"Without help they're doomed," says co-director Zana Briski of the kids she encounters in Calcutta's wretched Sonagachi district, and Born Into Brothels movingly charts how it is possible to make a difference to lives that appear devoid of any hope. Shot on digital video over a period of several years, this unsentimentally compassionate film focusses on a group of neglected and impoverished youngsters, who display unexpected photographic abilities.
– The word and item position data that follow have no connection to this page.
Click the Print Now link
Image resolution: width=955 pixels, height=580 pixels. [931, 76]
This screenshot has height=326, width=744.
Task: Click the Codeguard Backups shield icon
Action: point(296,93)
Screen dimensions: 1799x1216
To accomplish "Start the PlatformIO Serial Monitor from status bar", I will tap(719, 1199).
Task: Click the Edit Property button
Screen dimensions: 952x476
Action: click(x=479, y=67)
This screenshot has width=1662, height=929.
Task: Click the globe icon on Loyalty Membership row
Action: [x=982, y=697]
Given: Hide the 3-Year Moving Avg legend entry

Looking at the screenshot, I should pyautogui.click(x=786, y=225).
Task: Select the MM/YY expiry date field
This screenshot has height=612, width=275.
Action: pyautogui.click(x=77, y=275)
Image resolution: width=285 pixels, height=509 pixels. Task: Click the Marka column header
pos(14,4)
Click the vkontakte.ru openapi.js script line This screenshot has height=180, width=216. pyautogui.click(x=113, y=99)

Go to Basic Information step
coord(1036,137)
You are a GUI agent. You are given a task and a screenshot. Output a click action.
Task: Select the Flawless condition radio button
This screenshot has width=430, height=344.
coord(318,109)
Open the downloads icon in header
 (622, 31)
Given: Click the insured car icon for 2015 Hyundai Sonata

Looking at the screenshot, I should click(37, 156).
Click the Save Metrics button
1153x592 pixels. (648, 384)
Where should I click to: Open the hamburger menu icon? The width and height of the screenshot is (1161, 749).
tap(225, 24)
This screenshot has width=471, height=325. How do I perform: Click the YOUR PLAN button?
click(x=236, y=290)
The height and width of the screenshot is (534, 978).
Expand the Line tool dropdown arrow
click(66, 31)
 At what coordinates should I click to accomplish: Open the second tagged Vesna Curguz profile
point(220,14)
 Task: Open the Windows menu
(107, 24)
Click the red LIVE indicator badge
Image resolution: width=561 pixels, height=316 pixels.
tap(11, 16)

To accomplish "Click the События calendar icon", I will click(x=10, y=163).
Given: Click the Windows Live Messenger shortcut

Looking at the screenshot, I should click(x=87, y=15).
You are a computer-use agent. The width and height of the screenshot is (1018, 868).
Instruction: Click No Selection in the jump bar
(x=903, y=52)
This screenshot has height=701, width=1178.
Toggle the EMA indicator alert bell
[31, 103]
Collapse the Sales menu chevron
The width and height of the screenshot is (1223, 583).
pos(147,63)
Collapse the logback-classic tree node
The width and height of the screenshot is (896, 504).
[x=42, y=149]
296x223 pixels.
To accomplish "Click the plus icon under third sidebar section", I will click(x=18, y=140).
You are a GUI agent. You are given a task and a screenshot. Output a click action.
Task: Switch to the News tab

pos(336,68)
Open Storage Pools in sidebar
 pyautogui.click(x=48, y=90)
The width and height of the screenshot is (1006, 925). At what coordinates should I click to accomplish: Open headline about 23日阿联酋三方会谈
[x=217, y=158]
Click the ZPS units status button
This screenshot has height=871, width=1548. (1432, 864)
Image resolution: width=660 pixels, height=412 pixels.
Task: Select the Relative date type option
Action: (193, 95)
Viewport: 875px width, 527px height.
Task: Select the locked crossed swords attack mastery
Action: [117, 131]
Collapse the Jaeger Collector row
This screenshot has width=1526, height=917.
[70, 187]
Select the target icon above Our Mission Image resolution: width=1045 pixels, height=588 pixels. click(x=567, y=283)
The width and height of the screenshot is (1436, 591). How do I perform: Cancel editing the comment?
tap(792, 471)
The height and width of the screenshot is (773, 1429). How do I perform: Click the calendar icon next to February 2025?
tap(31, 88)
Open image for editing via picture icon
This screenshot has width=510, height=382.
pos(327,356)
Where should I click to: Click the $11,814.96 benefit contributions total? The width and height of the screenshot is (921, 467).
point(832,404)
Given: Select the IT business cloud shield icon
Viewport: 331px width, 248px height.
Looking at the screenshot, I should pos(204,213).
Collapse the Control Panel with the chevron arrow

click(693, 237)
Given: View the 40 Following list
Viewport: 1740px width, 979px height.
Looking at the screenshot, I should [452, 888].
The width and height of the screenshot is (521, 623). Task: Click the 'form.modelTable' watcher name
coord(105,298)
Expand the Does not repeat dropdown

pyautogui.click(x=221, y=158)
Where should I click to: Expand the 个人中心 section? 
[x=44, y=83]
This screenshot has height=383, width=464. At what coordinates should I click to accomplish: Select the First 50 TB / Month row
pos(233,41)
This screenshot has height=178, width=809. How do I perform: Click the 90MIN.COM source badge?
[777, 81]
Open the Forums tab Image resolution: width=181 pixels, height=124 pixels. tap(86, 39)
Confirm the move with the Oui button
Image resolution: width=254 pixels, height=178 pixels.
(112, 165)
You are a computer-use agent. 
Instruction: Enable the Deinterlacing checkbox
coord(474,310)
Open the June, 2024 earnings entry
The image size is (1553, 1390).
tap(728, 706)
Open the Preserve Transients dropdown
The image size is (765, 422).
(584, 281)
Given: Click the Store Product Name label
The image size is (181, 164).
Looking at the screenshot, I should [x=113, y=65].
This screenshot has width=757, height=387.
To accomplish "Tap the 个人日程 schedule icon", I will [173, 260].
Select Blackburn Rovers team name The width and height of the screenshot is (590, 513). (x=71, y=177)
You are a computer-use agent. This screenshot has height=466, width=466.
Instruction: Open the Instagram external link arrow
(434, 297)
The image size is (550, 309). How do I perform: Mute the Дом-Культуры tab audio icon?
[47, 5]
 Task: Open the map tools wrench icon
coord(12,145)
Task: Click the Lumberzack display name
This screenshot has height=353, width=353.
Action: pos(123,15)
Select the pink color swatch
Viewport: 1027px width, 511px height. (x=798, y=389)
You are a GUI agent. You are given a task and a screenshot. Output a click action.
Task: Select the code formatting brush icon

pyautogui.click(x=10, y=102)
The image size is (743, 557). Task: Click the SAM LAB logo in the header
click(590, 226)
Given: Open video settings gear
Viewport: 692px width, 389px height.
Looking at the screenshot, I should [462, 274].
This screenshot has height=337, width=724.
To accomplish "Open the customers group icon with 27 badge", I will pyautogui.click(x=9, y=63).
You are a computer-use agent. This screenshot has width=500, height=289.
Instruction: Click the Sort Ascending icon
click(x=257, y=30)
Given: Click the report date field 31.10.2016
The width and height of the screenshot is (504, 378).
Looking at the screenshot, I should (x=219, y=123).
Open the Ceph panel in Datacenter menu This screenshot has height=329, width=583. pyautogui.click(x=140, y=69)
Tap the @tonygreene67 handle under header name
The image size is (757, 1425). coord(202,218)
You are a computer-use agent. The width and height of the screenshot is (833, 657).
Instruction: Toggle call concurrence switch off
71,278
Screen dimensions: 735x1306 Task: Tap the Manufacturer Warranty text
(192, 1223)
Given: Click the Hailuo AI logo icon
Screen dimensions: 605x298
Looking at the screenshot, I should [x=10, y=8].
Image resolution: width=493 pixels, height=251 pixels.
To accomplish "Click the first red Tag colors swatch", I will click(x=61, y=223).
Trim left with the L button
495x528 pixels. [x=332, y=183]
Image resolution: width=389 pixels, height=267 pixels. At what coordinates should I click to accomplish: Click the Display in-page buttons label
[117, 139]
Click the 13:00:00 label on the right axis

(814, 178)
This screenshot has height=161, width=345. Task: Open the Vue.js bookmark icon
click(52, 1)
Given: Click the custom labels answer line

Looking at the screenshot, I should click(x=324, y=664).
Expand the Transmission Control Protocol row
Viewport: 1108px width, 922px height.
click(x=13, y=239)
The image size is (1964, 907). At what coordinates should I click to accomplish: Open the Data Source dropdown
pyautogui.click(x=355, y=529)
Briski herself admits that there isn't any logical reason for her to become involved in the plight of the sex-worker's offspring, but her decision to give them cameras and teach them the basics of photography proves to be a powerful catalyst. Having hitherto been denied any formal education, they prove to be enthusiastic and gifted students, and we accompany them on exhilarating day-trips away from their home ghetto to the seaside and the zoo, seeing the world from their perspective. Their work is exhibited in galleries and in an Amnesty International calendar, whilst interviews with them testify to the positive impact of creative expression on their own self-esteem.
"A HERCULEAN TASK"
If Born Into Brothels avoids casting its subjects as passive recipients of Western generosity, it also suggests the limits of external intervention, however well-intentioned. Briski manages to secure boarding school places for her charges, yet the end credits show that breaking away from Sonagachi, where 14-year-old girls are routinely expected to "join the line" of prostitution, remains a herculean task.